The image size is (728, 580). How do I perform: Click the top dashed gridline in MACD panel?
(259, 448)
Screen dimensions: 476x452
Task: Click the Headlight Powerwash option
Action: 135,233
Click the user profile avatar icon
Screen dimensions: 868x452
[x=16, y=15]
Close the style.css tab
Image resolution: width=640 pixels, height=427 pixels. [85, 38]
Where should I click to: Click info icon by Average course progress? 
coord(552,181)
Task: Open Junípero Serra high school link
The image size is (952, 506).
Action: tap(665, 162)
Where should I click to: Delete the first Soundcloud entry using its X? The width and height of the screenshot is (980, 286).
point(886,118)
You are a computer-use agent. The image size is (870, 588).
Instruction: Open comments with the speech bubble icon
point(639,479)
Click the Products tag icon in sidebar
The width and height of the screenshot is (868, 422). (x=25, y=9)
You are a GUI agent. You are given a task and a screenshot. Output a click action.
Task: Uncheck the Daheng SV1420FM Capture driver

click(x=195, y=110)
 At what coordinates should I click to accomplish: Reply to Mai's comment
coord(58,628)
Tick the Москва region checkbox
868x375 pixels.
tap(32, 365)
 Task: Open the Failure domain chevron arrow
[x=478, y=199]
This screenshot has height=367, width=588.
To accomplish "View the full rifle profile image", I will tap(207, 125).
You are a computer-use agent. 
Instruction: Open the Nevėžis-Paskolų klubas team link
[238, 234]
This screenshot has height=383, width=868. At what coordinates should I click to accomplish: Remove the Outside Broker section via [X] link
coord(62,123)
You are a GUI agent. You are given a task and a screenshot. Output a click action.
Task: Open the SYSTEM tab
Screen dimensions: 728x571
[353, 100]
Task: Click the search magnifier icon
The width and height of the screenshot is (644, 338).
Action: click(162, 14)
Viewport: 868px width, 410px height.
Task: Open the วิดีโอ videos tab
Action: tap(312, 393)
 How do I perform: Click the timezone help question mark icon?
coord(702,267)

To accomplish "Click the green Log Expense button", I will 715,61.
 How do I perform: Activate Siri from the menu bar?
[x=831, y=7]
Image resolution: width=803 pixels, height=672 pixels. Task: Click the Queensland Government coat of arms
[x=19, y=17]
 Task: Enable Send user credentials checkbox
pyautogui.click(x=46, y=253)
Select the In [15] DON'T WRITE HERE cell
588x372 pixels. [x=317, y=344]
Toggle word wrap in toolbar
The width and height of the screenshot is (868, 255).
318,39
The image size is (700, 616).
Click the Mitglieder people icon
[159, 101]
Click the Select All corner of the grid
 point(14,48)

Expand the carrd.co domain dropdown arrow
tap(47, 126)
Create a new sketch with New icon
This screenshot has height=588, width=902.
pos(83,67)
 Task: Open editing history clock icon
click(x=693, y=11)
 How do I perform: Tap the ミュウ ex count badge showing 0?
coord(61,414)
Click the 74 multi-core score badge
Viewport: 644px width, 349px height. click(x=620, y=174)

> Task statement: Reproduce the preceding entries exactly and completely.

> Reply:
The image size is (728, 580). How do I perform: Click the top dashed gridline in MACD panel?
(259, 448)
Screen dimensions: 476x452
Task: Click the Headlight Powerwash option
Action: 135,233
Click the user profile avatar icon
Screen dimensions: 868x452
[x=16, y=15]
Close the style.css tab
Image resolution: width=640 pixels, height=427 pixels. [85, 38]
Where should I click to: Click info icon by Average course progress? 
coord(552,181)
Task: Open Junípero Serra high school link
The image size is (952, 506).
Action: tap(665, 162)
Where should I click to: Delete the first Soundcloud entry using its X? The width and height of the screenshot is (980, 286).
point(886,118)
You are a computer-use agent. The image size is (870, 588).
Instruction: Open comments with the speech bubble icon
point(639,479)
Click the Products tag icon in sidebar
The width and height of the screenshot is (868, 422). (x=25, y=9)
You are a GUI agent. You are given a task and a screenshot. Output a click action.
Task: Uncheck the Daheng SV1420FM Capture driver

click(x=195, y=110)
 At what coordinates should I click to accomplish: Reply to Mai's comment
coord(58,628)
Tick the Москва region checkbox
868x375 pixels.
tap(32, 365)
 Task: Open the Failure domain chevron arrow
[x=478, y=199]
This screenshot has height=367, width=588.
To accomplish "View the full rifle profile image", I will tap(207, 125).
You are a computer-use agent. 
Instruction: Open the Nevėžis-Paskolų klubas team link
[238, 234]
This screenshot has height=383, width=868. At what coordinates should I click to accomplish: Remove the Outside Broker section via [X] link
coord(62,123)
You are a GUI agent. You are given a task and a screenshot. Output a click action.
Task: Open the SYSTEM tab
Screen dimensions: 728x571
[353, 100]
Task: Click the search magnifier icon
The width and height of the screenshot is (644, 338).
Action: click(162, 14)
Viewport: 868px width, 410px height.
Task: Open the วิดีโอ videos tab
Action: tap(312, 393)
 How do I perform: Click the timezone help question mark icon?
coord(702,267)

To accomplish "Click the green Log Expense button", I will 715,61.
 How do I perform: Activate Siri from the menu bar?
[x=831, y=7]
Image resolution: width=803 pixels, height=672 pixels. Task: Click the Queensland Government coat of arms
[x=19, y=17]
 Task: Enable Send user credentials checkbox
pyautogui.click(x=46, y=253)
Select the In [15] DON'T WRITE HERE cell
588x372 pixels. [x=317, y=344]
Toggle word wrap in toolbar
The width and height of the screenshot is (868, 255).
318,39
The image size is (700, 616).
Click the Mitglieder people icon
[159, 101]
Click the Select All corner of the grid
 point(14,48)

Expand the carrd.co domain dropdown arrow
tap(47, 126)
Create a new sketch with New icon
This screenshot has height=588, width=902.
pos(83,67)
 Task: Open editing history clock icon
click(x=693, y=11)
 How do I perform: Tap the ミュウ ex count badge showing 0?
coord(61,414)
Click the 74 multi-core score badge
Viewport: 644px width, 349px height. click(x=620, y=174)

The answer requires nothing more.